– Как хорошо, что я знаю твое расписание, – говорю я вслух. – Доброе утро, солнышко!
Хартли подскакивает от неожиданности, когда я подхожу к ней со спины. Она уже собиралась войти в музыкальный класс, но разворачивается на каблуках.
– Какого черта?! – Она так мило рычит от злости. – Ну уж нет, Истон! У меня в неделю только три часа на занятия соло, и я не позволю тебе сорвать их! Уходи.
Я притворяюсь обиженным.
– Но я так хотел послушать, как ты играешь на… – Я хлопаю себя по голове. – Напомни, на чем ты играешь?

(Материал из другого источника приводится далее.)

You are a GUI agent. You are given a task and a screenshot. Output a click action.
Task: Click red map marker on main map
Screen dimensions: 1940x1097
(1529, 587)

– На скрипке, – неохотно отвечает Хартли.
– Прикольно. – Я открываю перед ней дверь. – Пойдем.
– Ты правда будешь слушать, пока я занимаюсь?

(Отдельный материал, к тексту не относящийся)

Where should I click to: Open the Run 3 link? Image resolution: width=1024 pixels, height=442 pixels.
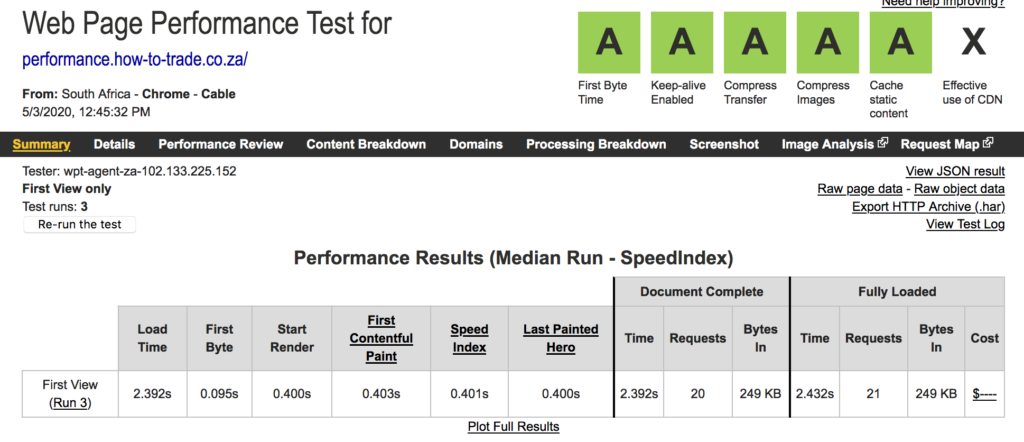click(71, 403)
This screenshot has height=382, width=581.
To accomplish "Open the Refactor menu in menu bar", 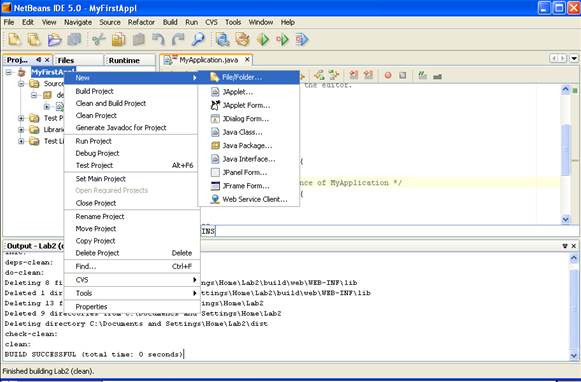I will [x=141, y=22].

– Конечно. – Я чуть подталкиваю ее вперед. – Больше мне ничего не остается.
Помедлив, Хартли все-таки входит в класс. Я осматриваюсь, пока она вытаскивает свой инструмент из маленького черного футляра. Помещение чуть больше пианино, которое стоит возле самой стены. Кроме него в комнате есть еще небольшая скамеечка, которую Хартли вытаскивает из-под пианино, и черный металлический пюпитр.
– Ты убьешь меня, если я сяду на пианино?
– Да, – отвечает она, не отрывая взгляда от скрипки.
– Так и думал. – Я опускаюсь на пол. – В любом случае пусть лучше я буду обтирать задницей грязный пол. Зато иммунная система укрепится, ну и все такое.
– Отлично придумано.
– Что-то из твоего угла совсем не веет сочувствием.
– Разве лучший друг не стал бы заботиться о твоем здоровье? – отвечает Хартли, расставляя на пюпитре несколько листов с нотами.
– Ага! Ты все-таки признала, что мы лучшие друзья!
Я закрываю глаза, прислоняюсь к стене и скрещиваю руки на груди в ожидании очередного язвительного ответа, но вместо этого слышу печальные стенания скрипки.
Сначала это текучие ноты, лишь наброски основного произведения, которые повисают в воздухе, но Хартли наслаивает звуки, и вот уже струны словно обыгрывают друг друга, музыка получается настолько объемной, что трудно поверить, будто играет всего лишь один инструмент.